Purification and partial characterization of a lectin protein complex, the clathrilectin, from the calcareous sponge Clathrina clathrus

• A new lectin, the clathrilectin, was purified for the first time from a calcareous sponge, Clathrina clathrus. This N-acetyl-glucosamine-binding protein is a C-type heteropolymeric lectin displaying diagnostic haemagglutination activity toward rabbit erythrocytes in the presence of calcium. This protein shares partial amino-acid sequence homologies with a conserved domain of plant lectins, suggesting structural conservation among highly divergent organisms.

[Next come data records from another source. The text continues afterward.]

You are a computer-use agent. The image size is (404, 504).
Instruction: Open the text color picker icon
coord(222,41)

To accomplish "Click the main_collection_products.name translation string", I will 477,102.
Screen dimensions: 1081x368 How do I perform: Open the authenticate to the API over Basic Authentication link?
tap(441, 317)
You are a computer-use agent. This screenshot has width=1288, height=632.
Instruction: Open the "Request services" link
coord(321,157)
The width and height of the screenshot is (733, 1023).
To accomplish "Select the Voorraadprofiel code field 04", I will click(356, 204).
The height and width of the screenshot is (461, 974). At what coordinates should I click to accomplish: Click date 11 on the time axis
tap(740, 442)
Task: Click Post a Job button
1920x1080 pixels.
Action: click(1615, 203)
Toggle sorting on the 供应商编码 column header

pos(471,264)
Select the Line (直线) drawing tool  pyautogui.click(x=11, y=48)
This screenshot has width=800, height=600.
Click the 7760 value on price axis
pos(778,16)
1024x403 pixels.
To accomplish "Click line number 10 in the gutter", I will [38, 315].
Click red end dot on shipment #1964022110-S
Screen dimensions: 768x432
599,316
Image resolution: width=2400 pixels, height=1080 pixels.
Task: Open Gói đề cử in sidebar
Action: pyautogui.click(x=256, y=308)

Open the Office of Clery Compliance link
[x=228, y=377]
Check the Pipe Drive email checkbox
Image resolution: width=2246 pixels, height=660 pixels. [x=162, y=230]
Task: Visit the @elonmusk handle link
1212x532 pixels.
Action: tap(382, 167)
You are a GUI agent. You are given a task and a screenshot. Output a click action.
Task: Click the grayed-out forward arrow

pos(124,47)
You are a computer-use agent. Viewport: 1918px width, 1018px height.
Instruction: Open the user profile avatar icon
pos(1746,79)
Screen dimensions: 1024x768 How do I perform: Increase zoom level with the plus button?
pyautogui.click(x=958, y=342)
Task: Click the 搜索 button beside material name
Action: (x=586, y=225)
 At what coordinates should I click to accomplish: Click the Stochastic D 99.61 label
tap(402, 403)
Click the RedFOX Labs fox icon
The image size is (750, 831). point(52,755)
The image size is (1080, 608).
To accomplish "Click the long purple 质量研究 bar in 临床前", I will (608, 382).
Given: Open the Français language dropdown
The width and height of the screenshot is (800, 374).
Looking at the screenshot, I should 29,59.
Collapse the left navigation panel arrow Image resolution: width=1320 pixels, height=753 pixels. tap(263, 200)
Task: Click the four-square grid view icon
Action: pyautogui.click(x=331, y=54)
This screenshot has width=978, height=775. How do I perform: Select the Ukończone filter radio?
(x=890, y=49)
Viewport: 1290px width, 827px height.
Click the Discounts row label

Carbohydrate-binding proteins were purified from the marine calcareous sponge Clathrina clathrus via affinity chromatography on lactose and N-acetyl glucosamine-agarose resins. Proteomic analysis of acrylamide gel separated protein subunits obtained in reducing conditions pointed out several candidates for lectins. Based on amino-acid sequence similarity, two peptides displayed homology with the jack bean lectin Concanavalin A, including a conserved domain shared by proteins in the L-type lectin superfamily. An N-acetyl glucosamine - binding protein complex, named clathrilectin, was further purified via gel filtration chromatography, bioguided with a diagnostic rabbit erythrocyte haemagglutination assay, and its activity was found to be calcium dependent. Clathrilectin, a protein complex of 3200 kDa estimated by gel filtration, is composed of monomers with apparent molecular masses of 208 and 180 kDa estimated on 10% SDS-PAGE. Nine internal peptides were identified using proteomic analyses, and compared to protein libraries from the demosponge Amphimedon queenslandica and a calcareous sponge Sycon sp. from the Adriatic Sea. The clathrilectin is the first lectin isolated from a calcareous sponge and displays homologies with predicted sponge proteins potentially involved in cell aggregation and interaction with bacteria.